HQ Trivia has shown interactive TV can be as simple as a really well-executed game show. But as the prize pool has gone up, and more players have logged on, the stakes have gotten higher. So if you want to get to the end, or at least survive the savage questions, here’s what you need to know.
The basics are simple. HQ Trivia “airs” every day at 9 pm EST and has a weekday show that airs at 3 pm EST as well. You need to have the app booted and on your screen right at the stroke of the hour or you have to wait for the next show. It has twelve rounds, which get progressively harder, and which are presented as multiple choice. Pick the right answer within ten seconds and you’re good for the next round. Pick the wrong one, or take longer than ten seconds, and you’re done. Whoever clears the final round splits the prize between them, which is now up to $5,000 a game.
The big twist is that every game has a “savage” question designed to cut the majority of players. Usually this is a tough piece of specific trivia, like which of three songs with similar titles isn’t by the Beach Boys, or the official name of a world currency.
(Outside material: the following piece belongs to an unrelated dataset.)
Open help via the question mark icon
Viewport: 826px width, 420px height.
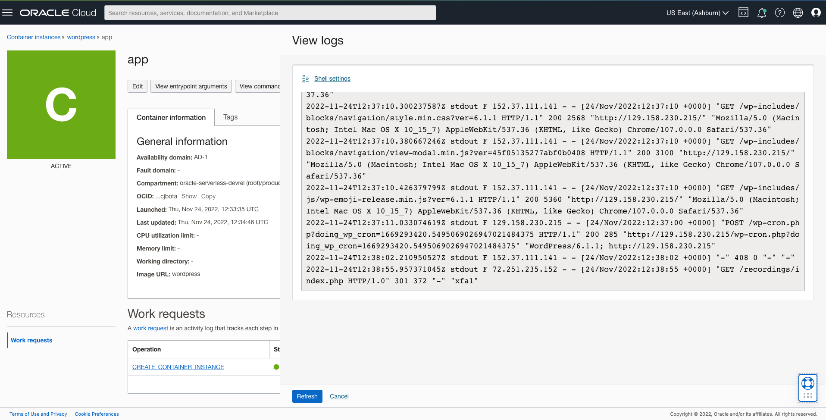(779, 13)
The savage question tends to arrive early on in the game, the fourth or fifth round, but it’s not a hard rule when (or if) it arrives.
As far as getting the last round, to some degree it’s a matter of luck. Much like bar trivia, the questions range widely, although they tend to stick to broad general knowledge. You won’t be expected to know the eighth loser of the field of 68 in the 2009 March Madness, for example, but final rounds have asked questions about everything from history to fish. Probably the best strategy is the classic multiple choice technique; rule out the answers you know are wrong and pick among what’s left. Generally, there’s at least one obvious airball among the questions, even in the last round, and ruling that out gives you a better shot of picking the right answer.
Oh, and finally? Keep playing, and if you get knocked out, keep an eye on how it unfolds. Like any game, practice makes perfect and besides, hard to knock learning a little something.